À medida que o mundo se afasta dos títulos do Tesouro dos EUA, a liquidação irá aprofundar-se?

Os analistas estão actualmente a ponderar as crescentes pressões inflacionistas – que impulsionaram acentuadamente os rendimentos dos títulos do Tesouro e colocaram o rendimento a 30 anos no seu nível mais elevado desde 2007 – face ao dólar dos EUA e à liquidez incomparável do mercado do Tesouro, bem como à falta de destinos alternativos óbvios para os fluxos de capital globais.
O Japão, o maior detentor estrangeiro, reduziu as suas reservas em 47,7 mil milhões de dólares em Março, para 1,192 biliões de dólares.
Em contraste, o segundo maior detentor, a Grã-Bretanha, aumentou as suas participações para 926,9 mil milhões de dólares, face a 897,3 mil milhões de dólares em Fevereiro. As Ilhas Caimão e a Irlanda também registaram pequenos aumentos.

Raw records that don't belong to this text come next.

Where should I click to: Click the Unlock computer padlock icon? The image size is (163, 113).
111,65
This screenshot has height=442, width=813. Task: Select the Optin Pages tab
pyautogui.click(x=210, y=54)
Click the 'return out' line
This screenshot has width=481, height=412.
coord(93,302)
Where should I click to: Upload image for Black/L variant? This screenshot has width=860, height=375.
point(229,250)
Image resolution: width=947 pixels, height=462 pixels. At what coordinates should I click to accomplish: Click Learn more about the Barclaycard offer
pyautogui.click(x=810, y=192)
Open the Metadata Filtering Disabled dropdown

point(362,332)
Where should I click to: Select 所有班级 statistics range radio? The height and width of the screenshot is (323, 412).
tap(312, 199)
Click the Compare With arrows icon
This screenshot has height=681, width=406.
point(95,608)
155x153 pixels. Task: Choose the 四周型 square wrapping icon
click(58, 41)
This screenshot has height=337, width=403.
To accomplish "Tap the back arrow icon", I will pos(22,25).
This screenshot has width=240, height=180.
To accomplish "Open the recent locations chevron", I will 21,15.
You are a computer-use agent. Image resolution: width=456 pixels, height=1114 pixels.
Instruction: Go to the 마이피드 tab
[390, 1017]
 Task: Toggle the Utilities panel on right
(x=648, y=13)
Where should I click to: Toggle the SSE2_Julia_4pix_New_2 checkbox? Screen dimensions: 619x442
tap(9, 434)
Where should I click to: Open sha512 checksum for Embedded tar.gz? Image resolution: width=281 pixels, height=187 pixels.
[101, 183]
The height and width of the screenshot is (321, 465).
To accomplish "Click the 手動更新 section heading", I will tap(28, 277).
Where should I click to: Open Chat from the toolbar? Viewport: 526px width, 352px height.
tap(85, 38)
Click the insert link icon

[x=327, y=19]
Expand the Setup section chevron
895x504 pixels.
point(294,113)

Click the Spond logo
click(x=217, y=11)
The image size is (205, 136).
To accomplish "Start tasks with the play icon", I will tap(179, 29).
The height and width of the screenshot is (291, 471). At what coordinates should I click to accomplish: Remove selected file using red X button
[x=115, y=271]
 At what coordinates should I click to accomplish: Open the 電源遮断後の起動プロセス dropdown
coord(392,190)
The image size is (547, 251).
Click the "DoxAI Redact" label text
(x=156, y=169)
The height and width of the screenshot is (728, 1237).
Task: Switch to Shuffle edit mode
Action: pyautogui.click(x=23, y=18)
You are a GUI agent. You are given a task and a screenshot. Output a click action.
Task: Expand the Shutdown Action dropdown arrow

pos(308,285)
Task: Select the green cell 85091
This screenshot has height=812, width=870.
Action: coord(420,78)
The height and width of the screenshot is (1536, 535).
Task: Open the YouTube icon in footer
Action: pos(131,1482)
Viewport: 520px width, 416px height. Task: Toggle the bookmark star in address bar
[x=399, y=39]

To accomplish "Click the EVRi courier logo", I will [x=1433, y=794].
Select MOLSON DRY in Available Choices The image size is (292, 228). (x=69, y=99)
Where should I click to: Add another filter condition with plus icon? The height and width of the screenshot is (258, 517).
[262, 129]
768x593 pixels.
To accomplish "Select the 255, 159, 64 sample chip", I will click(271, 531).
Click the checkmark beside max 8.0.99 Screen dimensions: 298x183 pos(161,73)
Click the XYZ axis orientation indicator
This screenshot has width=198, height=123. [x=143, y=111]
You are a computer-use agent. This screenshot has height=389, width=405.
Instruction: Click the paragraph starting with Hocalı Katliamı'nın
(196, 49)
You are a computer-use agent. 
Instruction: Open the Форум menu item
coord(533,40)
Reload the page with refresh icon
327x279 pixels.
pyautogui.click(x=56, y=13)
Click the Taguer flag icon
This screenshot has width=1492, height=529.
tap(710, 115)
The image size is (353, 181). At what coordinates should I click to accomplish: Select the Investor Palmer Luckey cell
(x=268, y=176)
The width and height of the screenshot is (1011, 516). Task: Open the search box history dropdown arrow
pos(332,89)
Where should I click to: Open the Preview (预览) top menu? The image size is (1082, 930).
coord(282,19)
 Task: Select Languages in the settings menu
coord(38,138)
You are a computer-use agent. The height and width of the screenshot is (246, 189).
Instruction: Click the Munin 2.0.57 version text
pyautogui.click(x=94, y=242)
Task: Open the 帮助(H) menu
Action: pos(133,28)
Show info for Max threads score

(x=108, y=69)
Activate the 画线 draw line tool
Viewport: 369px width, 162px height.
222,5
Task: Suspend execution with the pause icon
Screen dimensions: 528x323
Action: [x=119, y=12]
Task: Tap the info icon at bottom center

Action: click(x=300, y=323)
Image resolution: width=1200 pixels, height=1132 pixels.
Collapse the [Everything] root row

Ding Shuang, economista-chefe para a Grande China e Norte da Ásia do Standard Chartered, disse que as crescentes preocupações sobre a sustentabilidade da dívida dos EUA e os riscos geopolíticos alimentaram um desejo claro de activos alternativos seguros, ao mesmo tempo que alerta contra as expectativas de uma mudança rápida e massiva.